■ What is required: Below are lines of data, and only some are wanted. Please repeat exactly those from the line that has "Missing Persons (184, 2048)" through the line that has "Bellingham and Whatcom".
BEGIN Provided information
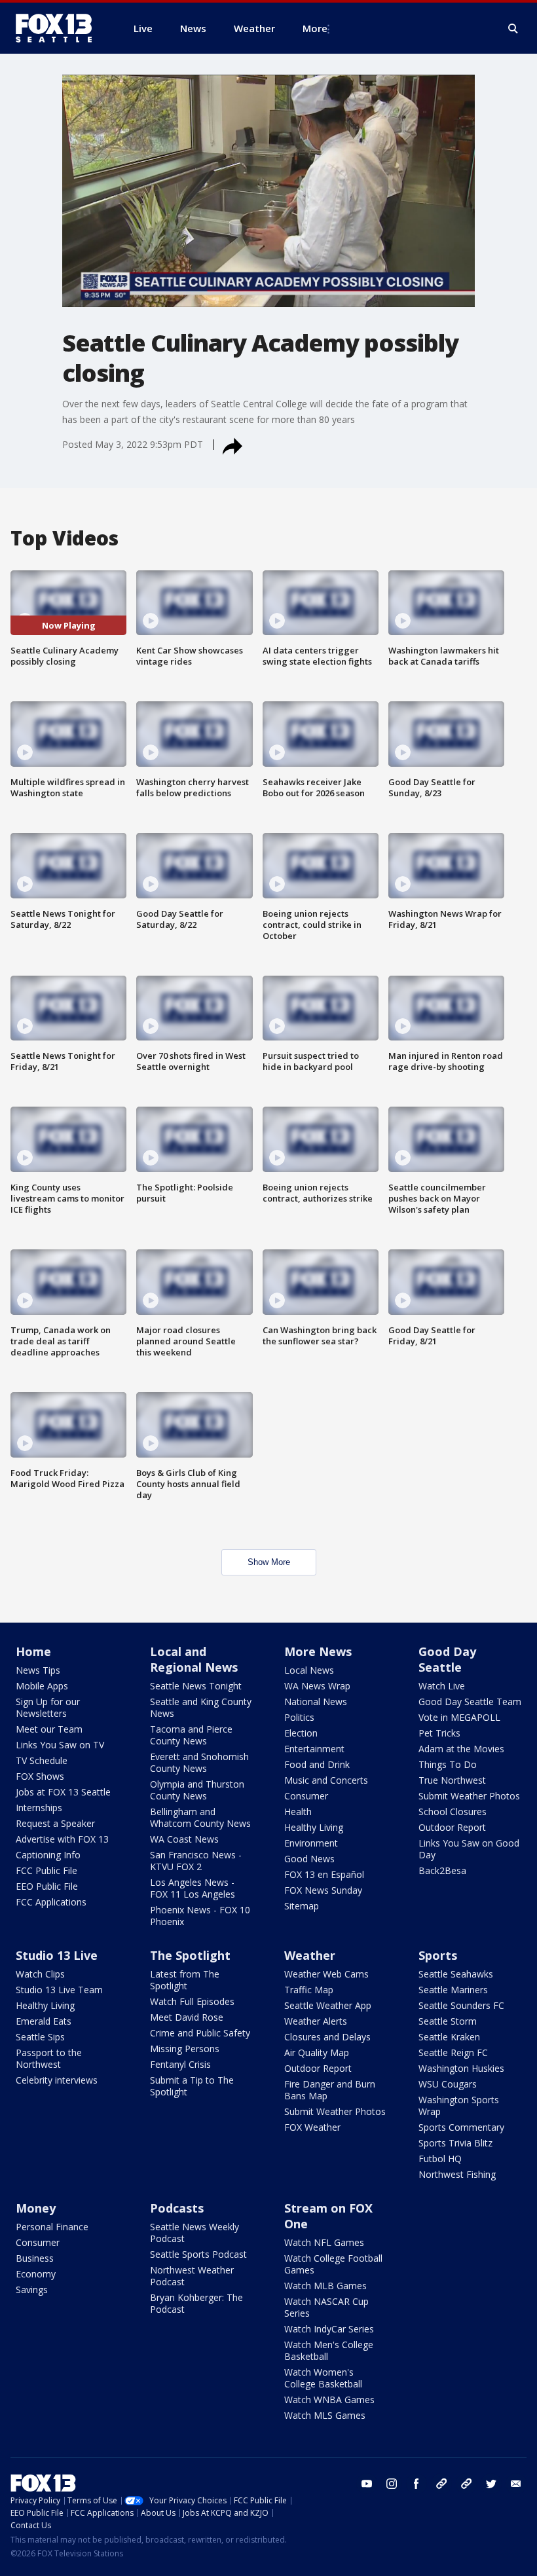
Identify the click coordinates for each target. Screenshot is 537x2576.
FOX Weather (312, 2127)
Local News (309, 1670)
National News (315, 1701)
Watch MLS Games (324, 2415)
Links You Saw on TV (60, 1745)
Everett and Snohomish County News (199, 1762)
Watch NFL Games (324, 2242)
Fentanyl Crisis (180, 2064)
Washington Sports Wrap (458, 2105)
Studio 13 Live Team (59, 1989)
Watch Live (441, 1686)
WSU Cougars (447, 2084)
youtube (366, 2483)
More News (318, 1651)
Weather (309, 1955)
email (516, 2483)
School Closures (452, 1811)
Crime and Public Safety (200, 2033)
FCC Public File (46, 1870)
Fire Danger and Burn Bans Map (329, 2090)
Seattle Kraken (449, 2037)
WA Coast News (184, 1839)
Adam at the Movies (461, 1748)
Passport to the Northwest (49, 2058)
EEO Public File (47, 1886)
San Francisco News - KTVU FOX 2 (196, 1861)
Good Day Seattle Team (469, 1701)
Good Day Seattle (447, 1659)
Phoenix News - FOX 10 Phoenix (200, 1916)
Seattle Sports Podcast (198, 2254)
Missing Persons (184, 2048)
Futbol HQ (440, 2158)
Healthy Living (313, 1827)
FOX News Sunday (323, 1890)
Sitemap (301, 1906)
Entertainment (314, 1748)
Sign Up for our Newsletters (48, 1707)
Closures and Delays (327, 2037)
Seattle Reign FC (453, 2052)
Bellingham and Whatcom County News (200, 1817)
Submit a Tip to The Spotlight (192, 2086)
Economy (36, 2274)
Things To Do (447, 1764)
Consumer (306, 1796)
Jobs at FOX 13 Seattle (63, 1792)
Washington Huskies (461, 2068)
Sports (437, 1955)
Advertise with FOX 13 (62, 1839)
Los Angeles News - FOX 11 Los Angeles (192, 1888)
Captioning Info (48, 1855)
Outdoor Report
END Provided information
■ Task solution:
Missing Persons (184, 2048)
Futbol HQ (440, 2158)
Healthy Living (313, 1827)
FOX News Sunday (323, 1890)
Sitemap (301, 1906)
Entertainment (314, 1748)
Sign Up for our Newsletters (48, 1707)
Closures and Delays (327, 2037)
Seattle Reign FC (453, 2052)
Bellingham and Whatcom County News (200, 1817)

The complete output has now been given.